#### Textauszug ####

Bild: Hinter Gittern im Gerichtssaal: Michail Chodorkowski während seines Proz…
BERLIN taz | Der erste Prozeß wegen Betruges und Steuerhinterziehung gegen
den russischen ehemaligen Öl-Magnaten Michail Chodorkowski war nicht
politisch motiviert. Zu diesem Urteil kommt der Europäische Gerichthof für
Menschenrechte, das am Dienstag veröffentlicht wurde. Zwar gebe es einen
entsprechenden Verdacht, aber keine hinreichenden Beweise, hiess es zur
Begründung.
Die Tatsache, dass Chodorkowskis politische Gegner oder
Geschäftskonkurrenten von seiner Verhaftung hätten profitieren können, sei
kein Hindernis einer Strafverfolgung, wenn es ernst zu nehmende
Anklagepunkte gebe. Der politische Status garantiere keine Immunität, so
die Strassburger Richter.
Demgegenüber stellte das Gericht fest, dass Russland mehrfach gegen
Chodorkowkis Rechte verstossen habe und gab damit einem Teil der
Grundrechtsbeschwerde statt. Das betrifft die Bedingungen, denen er vor
Gericht und in der Untersuchungshaft ausgesetzt gewesen sei, die Dauer der
Untersuchungshaft an sich sowie Verfahrensmängel im Zusammenhang mit seiner
Festnahme.

#### Vorliegende Daten ####

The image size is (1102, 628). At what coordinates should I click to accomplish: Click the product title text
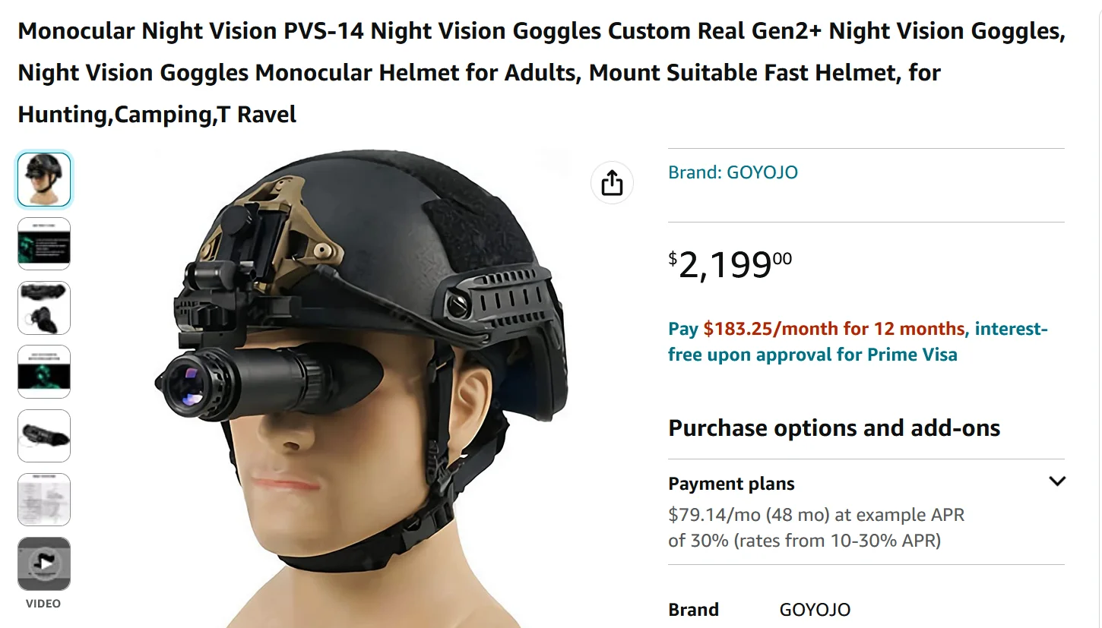click(x=541, y=73)
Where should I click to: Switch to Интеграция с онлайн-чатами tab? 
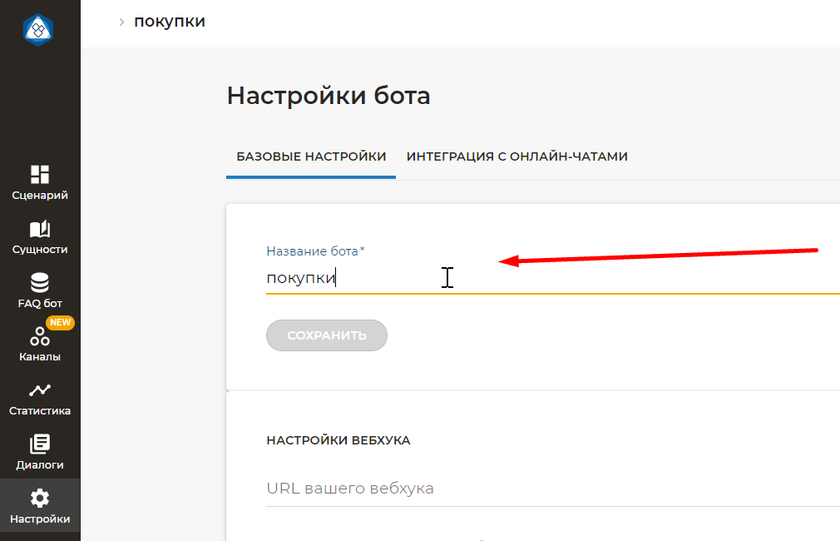[x=516, y=156]
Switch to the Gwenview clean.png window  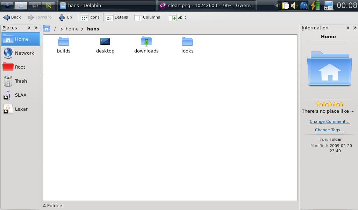coord(207,5)
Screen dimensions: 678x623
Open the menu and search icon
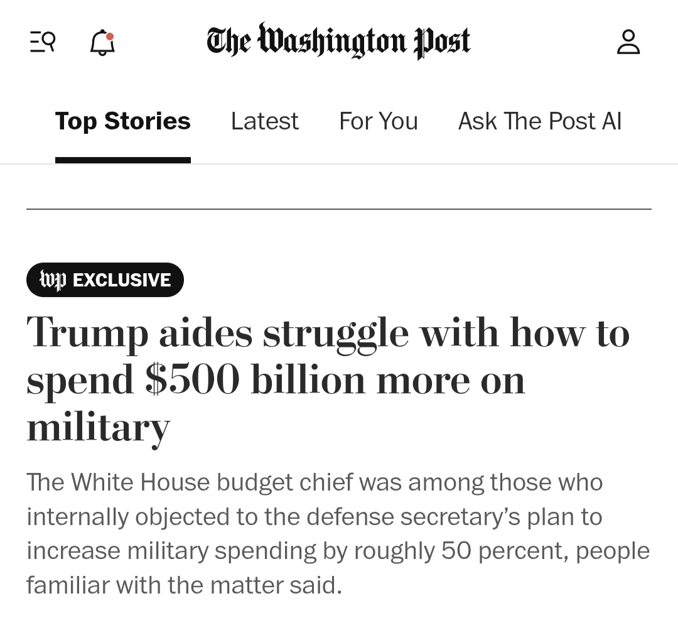43,42
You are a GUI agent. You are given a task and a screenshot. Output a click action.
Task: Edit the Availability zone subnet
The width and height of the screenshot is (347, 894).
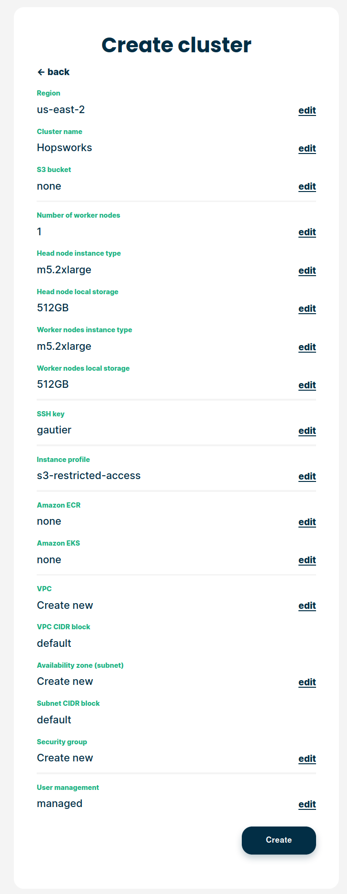tap(307, 682)
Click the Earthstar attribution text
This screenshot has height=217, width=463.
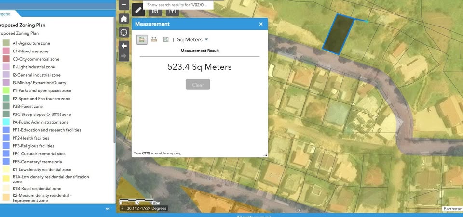click(x=452, y=209)
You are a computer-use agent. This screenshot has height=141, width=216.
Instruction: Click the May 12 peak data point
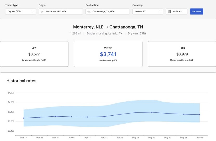tap(152, 112)
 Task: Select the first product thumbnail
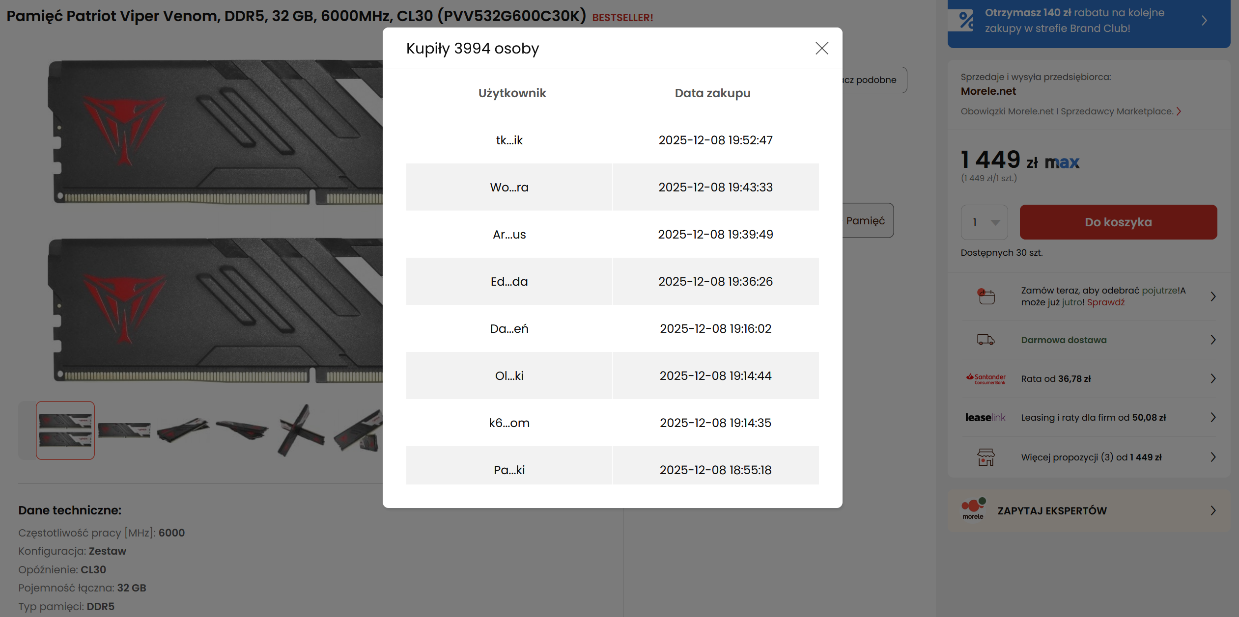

####

## Ziel
Beantworte anhand des Textauszugs über das Urteil zu Chodorkowski:
(a) Wegen welcher Vorwürfe wurde der erste Prozess gegen Chodorkowski geführt?
(b) Was garantiert der politische Status laut den Straßburger Richtern nicht?
(c) Welche drei Punkte betreffen die Rechtsverstöße, die das Gericht Russland anlastet?
Die Daten sind hierfür ohne Belang.

## Vollständige Antwort
(a) Wegen Betruges und Steuerhinterziehung.
(b) Er garantiert keine Immunität.
(c) Die Bedingungen vor Gericht und in der Untersuchungshaft, die Dauer der Untersuchungshaft selbst und Verfahrensmängel im Zusammenhang mit seiner Festnahme.